## Selected passage
■ ■ ■

Given Inorder and Preorder traversals of a binary tree, print Postorder traversal.

Example:

Input:
Inorder traversal in[] = {4, 2, 5, 1, 3, 6}
Preorder traversal pre[] = {1, 2, 4, 5, 3, 6}

Output:
Postorder traversal is {4, 5, 2, 6, 3, 1}

Traversals in the above example represents following tree 

         1
      /    \    
     2       3
   /   \      \
  4     5      6

A naive method is to first construct the tree, then use simple recursive method to print postorder traversal of the constructed tree.

We can print postorder traversal without constructing the tree. The idea is, root is always the first item in preorder traversal and it must be the last item in postorder traversal. We first recursively print left subtree, then recursively print right subtree. Finally, print root. To find boundaries of left and right subtrees in pre[] and in[], we search root in in[], all elements before root in in[] are elements of left subtree, and all elements after root are elements of right subtree. In pre[], all elements after index of root in in[] are elements of right subtree. And elements before index (including the element at index and excluding the first element) are elements of left subtree.



C++




// C++ program to print postorder traversal from preorder and inorder traversals
#include <iostream>
using namespace std;
 
// A utility function to search x in arr[] of size n
int search(int arr[], int x, int n)
{
    for (int i = 0; i < n; i++)
        if (arr[i] == x)
            return i;
    return -1;
}
 
// Prints postorder traversal from given inorder and preorder traversals
void printPostOrder(int in[], int pre[], int n)
{
    // The first element in pre[] is always root, search it
    // in in[] to find left and right subtrees
    int root = search(in, pre[0], n);
 
    // If left subtree is not empty, print left subtree
    if (root != 0)
        printPostOrder(in, pre + 1, root);
 
    // If right subtree is not empty, print right subtree
    if (root != n - 1)
        printPostOrder(in + root + 1, pre + root + 1, n - root - 1);
 
    // Print root
    cout << pre[0] << " ";
}
 
// Driver program to test above functions
int main()

■ ■ ■

## What you need to do
#1 Reproduce the stretch of the passage on printing postorder traversal from "A naive method" through "of left subtree.".
#2 In the passage on printing postorder traversal, where does the root always appear in the preorder traversal?

## Data lines
■ ■ ■

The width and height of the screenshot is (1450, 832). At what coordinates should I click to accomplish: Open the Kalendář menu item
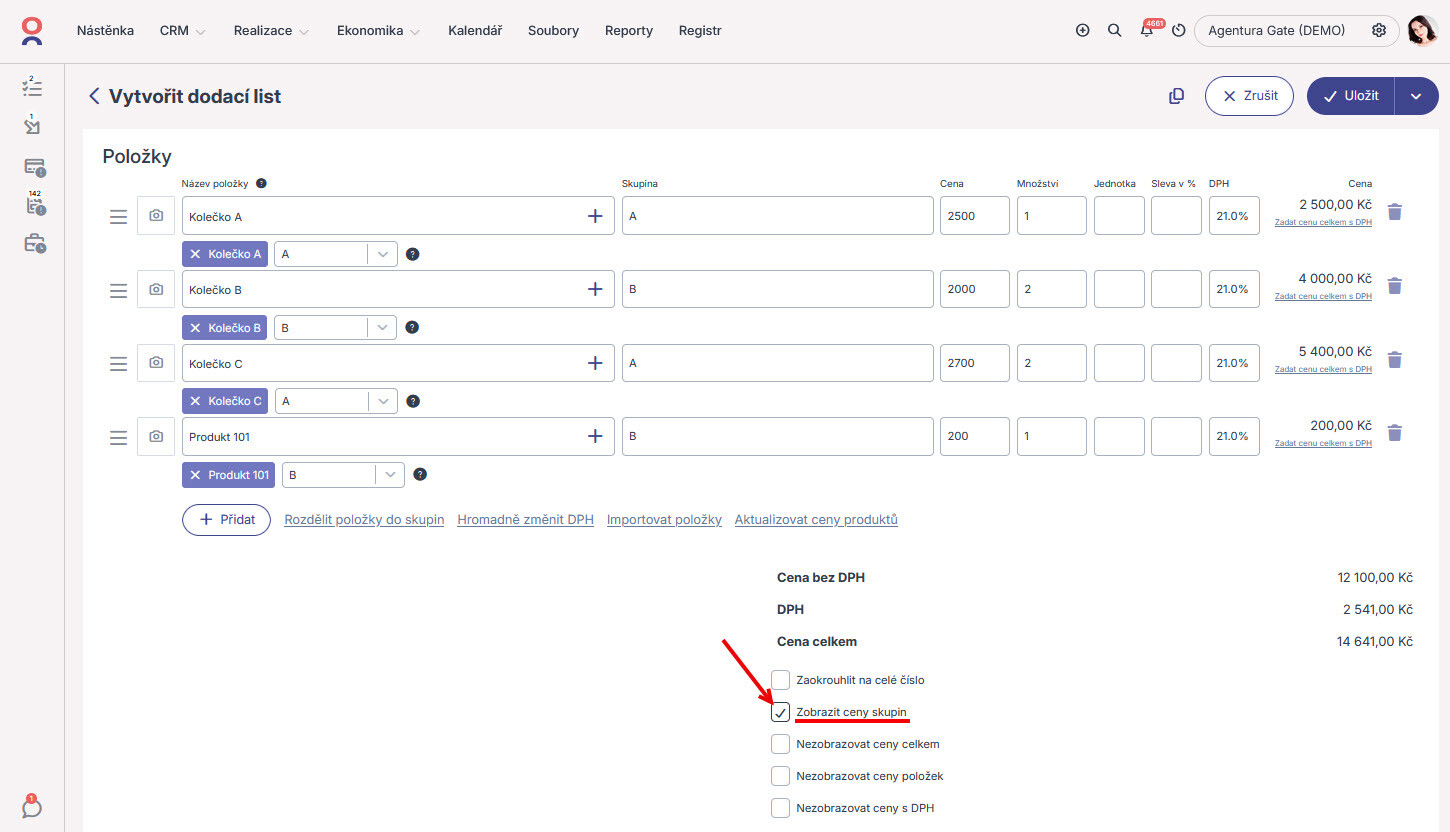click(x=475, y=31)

■ ■ ■

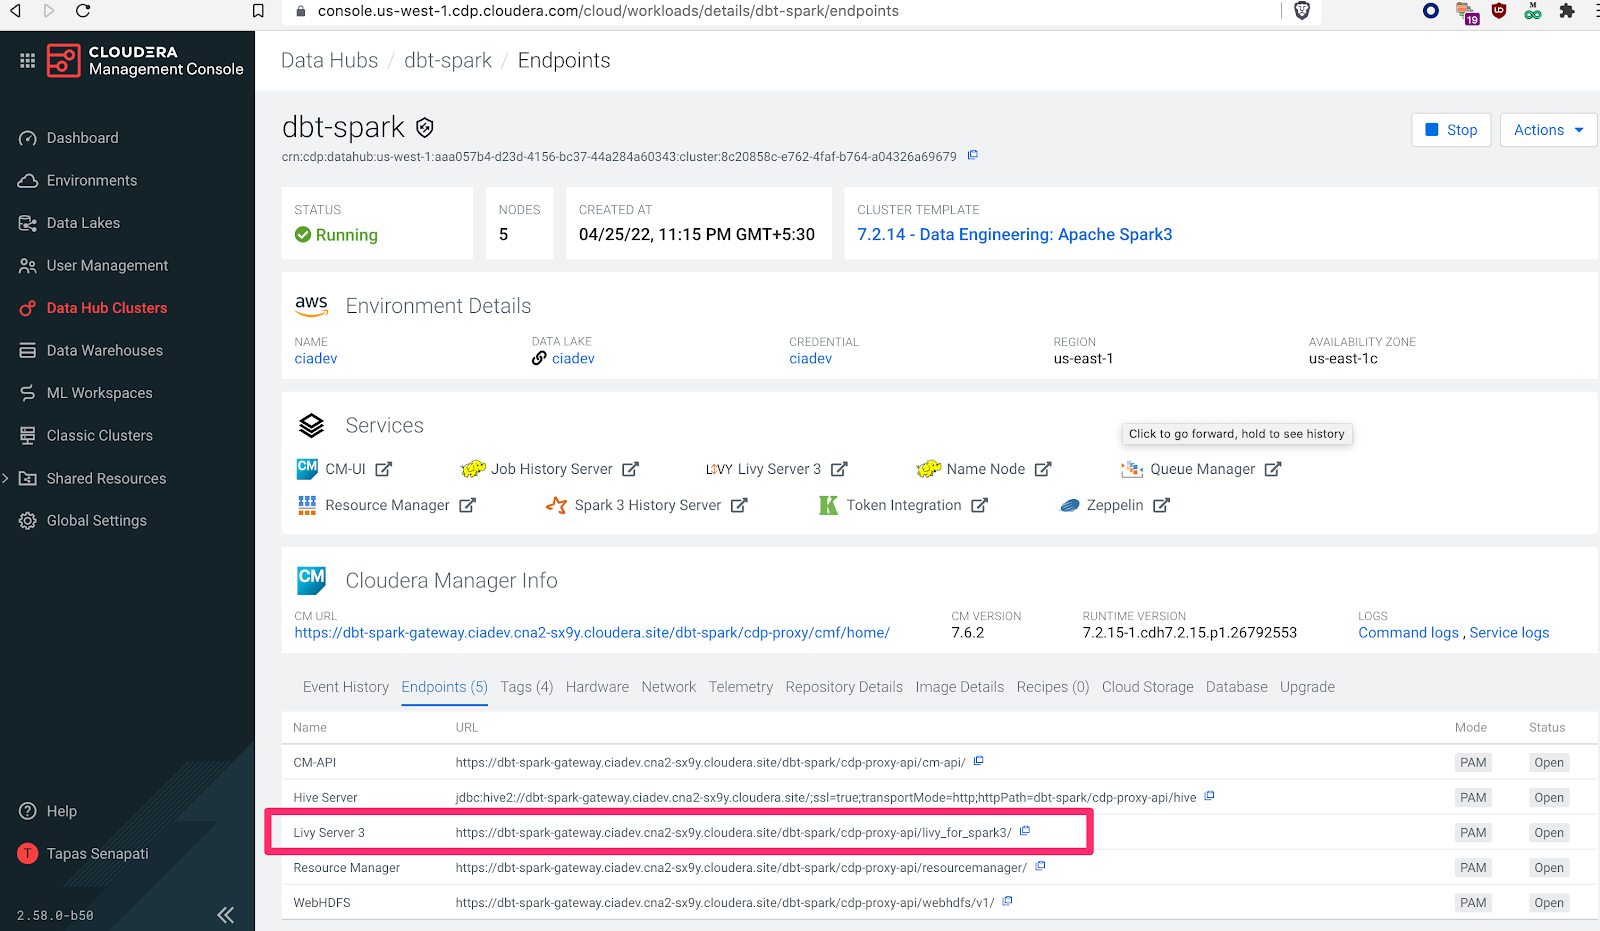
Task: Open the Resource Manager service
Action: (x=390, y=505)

■ ■ ■

## Answers for the exercise
#1
A naive method is to first construct the tree, then use simple recursive method to print postorder traversal of the constructed tree.

We can print postorder traversal without constructing the tree. The idea is, root is always the first item in preorder traversal and it must be the last item in postorder traversal. We first recursively print left subtree, then recursively print right subtree. Finally, print root. To find boundaries of left and right subtrees in pre[] and in[], we search root in in[], all elements before root in in[] are elements of left subtree, and all elements after root are elements of right subtree. In pre[], all elements after index of root in in[] are elements of right subtree. And elements before index (including the element at index and excluding the first element) are elements of left subtree.

#2 The root is always the first item in the preorder traversal.